Contributions of Scientists to the Understanding of Magnetism
William Gilbert and the Foundation (1600)
The discovery of the lodestone laid the path for the field of magnetism in ancient times. William Gilbert’s De Magnete remains the earliest landmark in formal magnetic science.
The $\mathbf{18^{th}-19^{th}}$ Century: Electricity and Magnetism United
In the $18^{th}$ century, extensive studies by Ørsted, Ampère, Gauss, Faraday, and Henry established the relationship between electricity and magnetism and explained their co-dependency.
Maxwell and Hertz: Theoretical and Experimental Breakthroughs
The theoretical understanding of electromagnetism came from Maxwell’s equations, formulated by James Clerk Maxwell, a 19th-century Scottish scientist. These equations hold the same importance in electromagnetism as Newton’s laws do in classical mechanics. Heinrich Hertz later provided the experimental proof of Maxwell’s equations through the generation and detection of radio waves (electromagnetic waves).
Curie, Langevin, and the Thermodynamics of Magnetism
How magnetic materials lose their magnetism upon heating to a certain temperature was explained by Pierre Curie; this threshold is known as the Curie temperature. Paul Langevin, a French scientist, provided a statistical-mechanical explanation of paramagnetism and diamagnetism. However, ferromagnetic materials could still not be fully
explained by classical physics, as their magnetic properties showed greater complexity than what dynamic electric fields alone could account for.

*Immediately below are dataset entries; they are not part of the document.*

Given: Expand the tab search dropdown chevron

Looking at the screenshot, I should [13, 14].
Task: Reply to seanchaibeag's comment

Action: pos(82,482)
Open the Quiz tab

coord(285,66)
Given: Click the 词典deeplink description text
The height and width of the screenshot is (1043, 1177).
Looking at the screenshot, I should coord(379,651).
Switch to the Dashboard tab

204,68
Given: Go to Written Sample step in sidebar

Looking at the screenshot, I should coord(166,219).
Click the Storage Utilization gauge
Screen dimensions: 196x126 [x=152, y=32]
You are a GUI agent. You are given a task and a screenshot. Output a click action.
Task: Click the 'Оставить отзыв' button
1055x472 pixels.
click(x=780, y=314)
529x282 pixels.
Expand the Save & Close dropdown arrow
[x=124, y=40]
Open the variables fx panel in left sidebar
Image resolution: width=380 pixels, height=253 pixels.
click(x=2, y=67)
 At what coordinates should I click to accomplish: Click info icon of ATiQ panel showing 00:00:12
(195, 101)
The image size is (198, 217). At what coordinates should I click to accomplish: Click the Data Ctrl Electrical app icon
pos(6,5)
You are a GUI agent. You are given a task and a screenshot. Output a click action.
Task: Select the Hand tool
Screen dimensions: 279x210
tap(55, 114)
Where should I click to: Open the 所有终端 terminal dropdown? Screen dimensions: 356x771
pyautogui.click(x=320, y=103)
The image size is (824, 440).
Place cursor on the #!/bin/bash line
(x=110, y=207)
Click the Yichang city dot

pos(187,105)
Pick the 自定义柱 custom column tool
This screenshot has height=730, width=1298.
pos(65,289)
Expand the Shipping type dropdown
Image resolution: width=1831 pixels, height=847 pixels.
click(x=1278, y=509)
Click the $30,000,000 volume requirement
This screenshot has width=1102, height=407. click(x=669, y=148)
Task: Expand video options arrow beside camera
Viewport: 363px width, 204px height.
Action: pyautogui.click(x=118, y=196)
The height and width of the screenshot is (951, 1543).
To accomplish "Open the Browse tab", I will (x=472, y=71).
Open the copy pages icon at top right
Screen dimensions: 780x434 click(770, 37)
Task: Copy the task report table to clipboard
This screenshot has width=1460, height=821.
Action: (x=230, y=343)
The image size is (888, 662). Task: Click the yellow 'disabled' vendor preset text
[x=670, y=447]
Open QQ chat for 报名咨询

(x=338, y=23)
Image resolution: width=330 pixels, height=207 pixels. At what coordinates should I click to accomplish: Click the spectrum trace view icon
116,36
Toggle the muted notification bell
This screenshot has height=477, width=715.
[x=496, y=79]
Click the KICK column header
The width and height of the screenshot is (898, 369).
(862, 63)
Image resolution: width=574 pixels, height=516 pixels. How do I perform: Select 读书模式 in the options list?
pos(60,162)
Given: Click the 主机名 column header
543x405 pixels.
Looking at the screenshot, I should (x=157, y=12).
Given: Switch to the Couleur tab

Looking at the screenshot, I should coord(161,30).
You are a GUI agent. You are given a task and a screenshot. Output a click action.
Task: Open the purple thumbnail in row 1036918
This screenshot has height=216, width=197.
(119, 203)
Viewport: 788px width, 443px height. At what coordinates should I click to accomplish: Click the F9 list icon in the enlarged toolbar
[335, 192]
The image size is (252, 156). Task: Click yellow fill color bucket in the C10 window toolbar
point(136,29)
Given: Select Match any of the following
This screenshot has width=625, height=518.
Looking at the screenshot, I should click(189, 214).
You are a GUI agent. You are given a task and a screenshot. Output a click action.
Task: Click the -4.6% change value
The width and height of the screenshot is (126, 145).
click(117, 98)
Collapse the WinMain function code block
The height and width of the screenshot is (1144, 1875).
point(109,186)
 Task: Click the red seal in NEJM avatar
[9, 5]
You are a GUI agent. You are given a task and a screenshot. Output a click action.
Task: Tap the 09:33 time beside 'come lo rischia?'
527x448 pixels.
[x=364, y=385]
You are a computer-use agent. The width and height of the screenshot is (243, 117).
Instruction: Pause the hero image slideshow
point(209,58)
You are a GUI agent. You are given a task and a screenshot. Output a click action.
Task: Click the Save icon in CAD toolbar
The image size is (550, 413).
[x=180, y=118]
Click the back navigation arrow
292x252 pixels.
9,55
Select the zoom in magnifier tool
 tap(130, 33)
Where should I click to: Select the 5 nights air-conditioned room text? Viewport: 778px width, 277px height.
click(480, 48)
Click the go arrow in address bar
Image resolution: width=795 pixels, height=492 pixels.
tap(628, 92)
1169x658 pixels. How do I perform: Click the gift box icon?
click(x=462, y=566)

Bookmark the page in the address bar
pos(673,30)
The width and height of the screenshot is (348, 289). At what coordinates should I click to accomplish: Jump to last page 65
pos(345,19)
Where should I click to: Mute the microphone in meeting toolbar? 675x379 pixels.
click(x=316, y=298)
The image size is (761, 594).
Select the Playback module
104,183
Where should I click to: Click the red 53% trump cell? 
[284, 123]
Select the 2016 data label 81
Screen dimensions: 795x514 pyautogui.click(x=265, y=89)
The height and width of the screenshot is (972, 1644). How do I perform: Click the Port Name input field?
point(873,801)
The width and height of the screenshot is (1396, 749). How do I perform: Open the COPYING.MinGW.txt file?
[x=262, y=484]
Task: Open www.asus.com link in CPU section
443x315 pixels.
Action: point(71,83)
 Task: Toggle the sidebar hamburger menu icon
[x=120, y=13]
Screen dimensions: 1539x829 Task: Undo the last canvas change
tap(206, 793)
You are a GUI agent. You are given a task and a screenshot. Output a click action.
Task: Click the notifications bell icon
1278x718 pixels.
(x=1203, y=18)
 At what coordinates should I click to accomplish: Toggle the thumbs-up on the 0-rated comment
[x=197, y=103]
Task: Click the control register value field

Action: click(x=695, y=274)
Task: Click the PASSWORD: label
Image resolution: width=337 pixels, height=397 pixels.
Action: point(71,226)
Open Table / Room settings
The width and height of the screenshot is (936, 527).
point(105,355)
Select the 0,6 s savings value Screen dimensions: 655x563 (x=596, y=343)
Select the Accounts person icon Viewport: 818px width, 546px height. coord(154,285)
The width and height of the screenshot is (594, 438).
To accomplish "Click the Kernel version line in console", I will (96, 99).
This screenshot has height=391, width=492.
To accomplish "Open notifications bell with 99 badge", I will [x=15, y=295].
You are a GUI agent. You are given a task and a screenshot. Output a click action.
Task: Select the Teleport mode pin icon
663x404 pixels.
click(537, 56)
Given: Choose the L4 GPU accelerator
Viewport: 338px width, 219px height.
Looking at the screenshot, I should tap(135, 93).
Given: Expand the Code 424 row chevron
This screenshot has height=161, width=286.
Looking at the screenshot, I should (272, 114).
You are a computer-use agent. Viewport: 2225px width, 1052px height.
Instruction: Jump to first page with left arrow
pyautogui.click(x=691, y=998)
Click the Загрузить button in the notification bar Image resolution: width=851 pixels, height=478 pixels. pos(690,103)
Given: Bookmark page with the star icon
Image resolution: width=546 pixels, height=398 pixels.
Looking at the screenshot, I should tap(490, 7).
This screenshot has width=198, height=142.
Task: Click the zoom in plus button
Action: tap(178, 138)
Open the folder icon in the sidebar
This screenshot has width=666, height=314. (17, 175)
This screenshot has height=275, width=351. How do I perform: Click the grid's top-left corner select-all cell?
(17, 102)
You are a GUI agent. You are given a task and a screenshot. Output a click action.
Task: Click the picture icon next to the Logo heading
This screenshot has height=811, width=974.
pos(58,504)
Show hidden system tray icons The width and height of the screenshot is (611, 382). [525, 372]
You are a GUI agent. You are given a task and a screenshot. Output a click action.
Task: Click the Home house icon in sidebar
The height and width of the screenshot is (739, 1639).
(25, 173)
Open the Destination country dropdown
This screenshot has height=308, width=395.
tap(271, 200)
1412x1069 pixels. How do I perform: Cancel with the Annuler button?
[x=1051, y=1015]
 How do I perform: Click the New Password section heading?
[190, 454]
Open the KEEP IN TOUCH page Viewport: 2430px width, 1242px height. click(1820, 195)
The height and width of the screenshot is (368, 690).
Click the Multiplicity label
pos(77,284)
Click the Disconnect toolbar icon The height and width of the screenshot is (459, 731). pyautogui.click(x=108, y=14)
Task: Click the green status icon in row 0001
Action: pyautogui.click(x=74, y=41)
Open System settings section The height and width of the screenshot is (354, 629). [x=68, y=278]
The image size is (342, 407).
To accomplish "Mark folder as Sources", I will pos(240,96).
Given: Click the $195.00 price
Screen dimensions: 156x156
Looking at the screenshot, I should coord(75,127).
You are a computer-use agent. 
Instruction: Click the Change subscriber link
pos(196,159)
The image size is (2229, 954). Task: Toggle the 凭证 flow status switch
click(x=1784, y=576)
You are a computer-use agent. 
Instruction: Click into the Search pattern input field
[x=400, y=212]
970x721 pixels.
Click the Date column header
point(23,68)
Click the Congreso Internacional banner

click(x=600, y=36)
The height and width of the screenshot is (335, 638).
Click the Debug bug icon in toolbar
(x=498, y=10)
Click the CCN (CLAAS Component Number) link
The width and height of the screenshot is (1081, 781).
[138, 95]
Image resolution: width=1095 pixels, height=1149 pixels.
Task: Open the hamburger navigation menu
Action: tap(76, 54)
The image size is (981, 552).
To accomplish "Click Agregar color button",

The Arrival of Quantum Mechanics
Quantum Explanations of Ferromagnetism
As quantum physics evolved, a deeper understanding of superposition, the quantization of atomic energy levels, spin operators, and the probabilistic treatment of symmetric and asymmetric wavefunctions provided the tools needed to decipher the mysteries of the lodestone. Modern physicists such as Pierre Weiss, Werner Heisenberg, Lev Landau, Louis Néel, and Felix Bloch used quantum tools to explain exchange interactions in ferromagnets, phase transitions from magnetic to non-magnetic states, the canting of magnetic moments, and dynamic magnetic fields through quanta called magnons
$\mathbf{20^{th}-21^{st}}$ Century: GMR, Spintronics, and the age of AI
Toward the end of the $20^{th}$ century and into the $21^{st}$, scientists discovered phenomena such as Giant Magnetoresistance (GMR), exchange bias, and topological magnetic textures. A new subfield, spintronics, has emerged with the potential to make computing and data storage far more energy-efficient, a critical need in the current era of Artificial Intelligence (AI).
References
- Coey, J. M. D. Magnetism and Magnetic Materials. Cambridge University Press, 2010.
- Neckam, Alexander. De Naturis Rerum. Cambridge University Press, 2012.
- Chikazumi, S., & Graham, C. D. Physics of Ferromagnetism. Oxford University Press,
1997. - Goforth, Kayla M., et al. “Learned Magnetic Map Cues and Two Mechanisms of Magnetoreception in Turtles.” Nature, vol. 638, no. 8052, 2025.